*PASSAGE SHOWN:*
———

Frank Zito was born on January 29, 1925 in New York City. At the age of nine months he moved with his family to Batavia, NY, where he grew up and graduated from Batavia High School. He took training as a machinist at Vocational School but began working full time for Doehler-Jarvis before completing the program. At Doehler-Jarvis he worked as an inspector, which entailed reading blueprints of jobs.

On April 24, 1944 Frank was drafted and sent to Fort Dix, NJ for induction. He was then sent to Camp Croft, South Carolina for basic training as an infantryman. After training he was given a furlough and then sent to Fort Dix be processed for overseas shipment. On October 12, 1944 Frank sailed on the Queen Mary to Ireland, arriving on October 17. In November he was shipped across the English Channel to France and assigned to the Fourth Infantry Division as a replacement with the rank of Private, just three or four weeks prior to the "Battle of the Bulge."

During the Battle in the Hurtgen Forest the lieutenant in command of his platoon ordered an advance, only to find that they were heading in the wrong direction. The lieutenant directed them to cross a large clearing in the woods, and the platoon sergeant told him that it would be suicide. They went ahead regardless of the sergeant's warning and "All h*ll broke loose." There was shooting from all sides. The clearing had been mined by the Germans and as they walked through it the mines began exploding.

Frank's buddy, Joe Ruttle, was at this right and when the shooting began they both "hit the ground." Before they knew it they were surrounded on all sides by the enemy who came at them with Burp guns and shouting, "Hands up". They had no chance to fight back, overpowered by overwhelming force. Franks says that he stood up but his buddy, Joe, never did. Joe was a short, heavy fellow and acted as a shield for Frank. Frank has always wondered whether Joe took the bullet that would have got him.

———

*RAW RECORDS:*
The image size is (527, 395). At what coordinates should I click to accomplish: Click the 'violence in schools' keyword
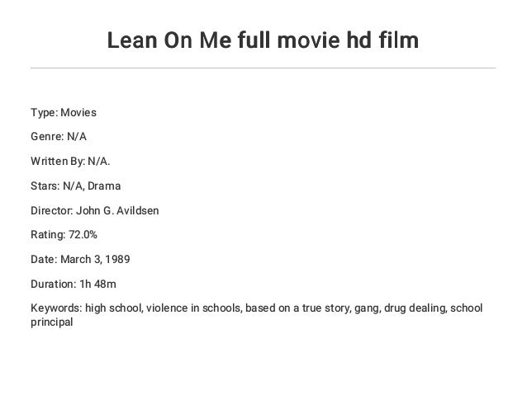pos(190,308)
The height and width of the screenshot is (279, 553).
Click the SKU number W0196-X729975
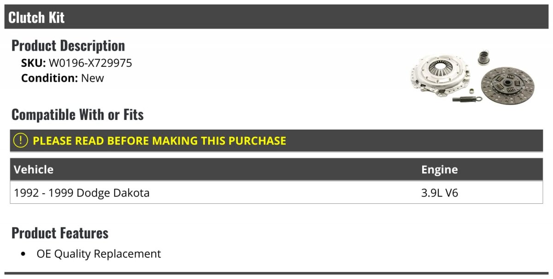tap(90, 63)
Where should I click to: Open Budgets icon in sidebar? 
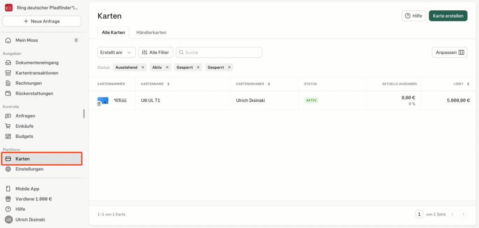(8, 136)
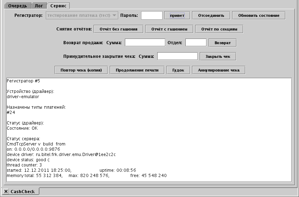The image size is (299, 197).
Task: Click the Пароль input field
Action: click(x=152, y=15)
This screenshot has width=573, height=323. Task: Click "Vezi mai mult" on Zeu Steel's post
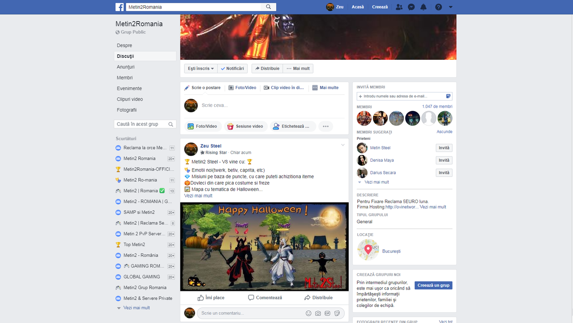198,195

———

*WHAT TO WORK ON:*
**a.** Could you quote the stretch of the Frank Zito account from "Frank's buddy, Joe" through "have got him."?
**b.** How would you recast the paragraph of the Frank Zito account beginning "On April 24, 1944 Frank was drafted" as a bulleted list that keeps its main facts?
**c.** What places does the Frank Zito account name? List each one once.
Rely solely on the Frank Zito account to answer.

*RESPONSES PER TASK:*
**a.**
Frank's buddy, Joe Ruttle, was at this right and when the shooting began they both "hit the ground." Before they knew it they were surrounded on all sides by the enemy who came at them with Burp guns and shouting, "Hands up". They had no chance to fight back, overpowered by overwhelming force. Franks says that he stood up but his buddy, Joe, never did. Joe was a short, heavy fellow and acted as a shield for Frank. Frank has always wondered whether Joe took the bullet that would have got him.

**b.**
- April 24, 1944: drafted and sent to Fort Dix, NJ, for induction
- Basic infantry training at Camp Croft, South Carolina
- After a furlough, returned to Fort Dix for processing for overseas shipment
- October 12, 1944: sailed on the Queen Mary to Ireland, arriving October 17
- November: shipped across the English Channel to France
- Assigned as a replacement Private to the Fourth Infantry Division, three or four weeks before the "Battle of the Bulge"

**c.**
- New York City
- Batavia, NY
- Fort Dix, NJ
- Camp Croft, South Carolina
- Ireland
- English Channel
- France
- Hurtgen Forest